PROBLEM STATEMENT
Copy every line below that has the word "computer" in it.

─── SUPPLIED MATERIAL

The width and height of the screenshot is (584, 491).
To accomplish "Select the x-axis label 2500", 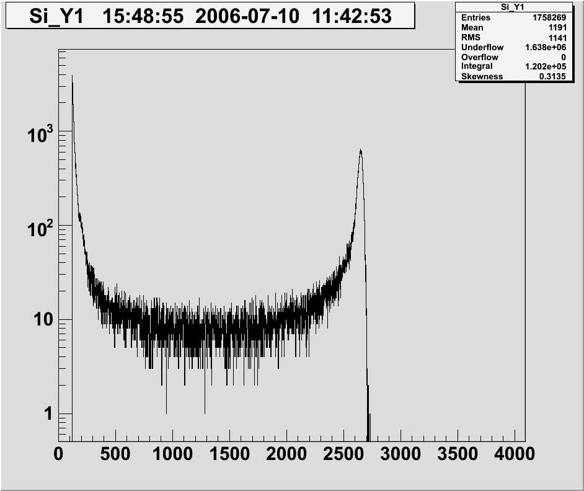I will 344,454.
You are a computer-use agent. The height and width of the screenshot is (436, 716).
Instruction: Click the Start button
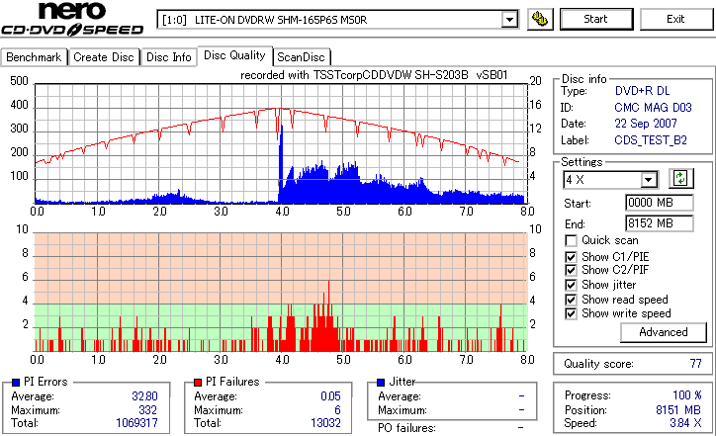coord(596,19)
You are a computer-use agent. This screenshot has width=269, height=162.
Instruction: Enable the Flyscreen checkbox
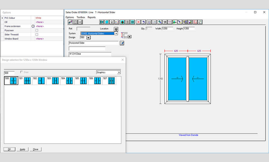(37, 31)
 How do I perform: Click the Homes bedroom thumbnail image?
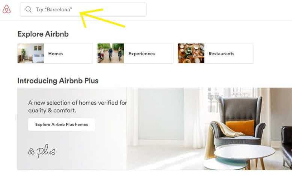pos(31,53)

──────
─── SUPPLIED MATERIAL

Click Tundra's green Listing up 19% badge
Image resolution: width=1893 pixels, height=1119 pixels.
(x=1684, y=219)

──────

REPLY
You are a computer-use agent. The height and width of the screenshot is (436, 716).
You are a computer-use agent. This screenshot has width=269, height=162.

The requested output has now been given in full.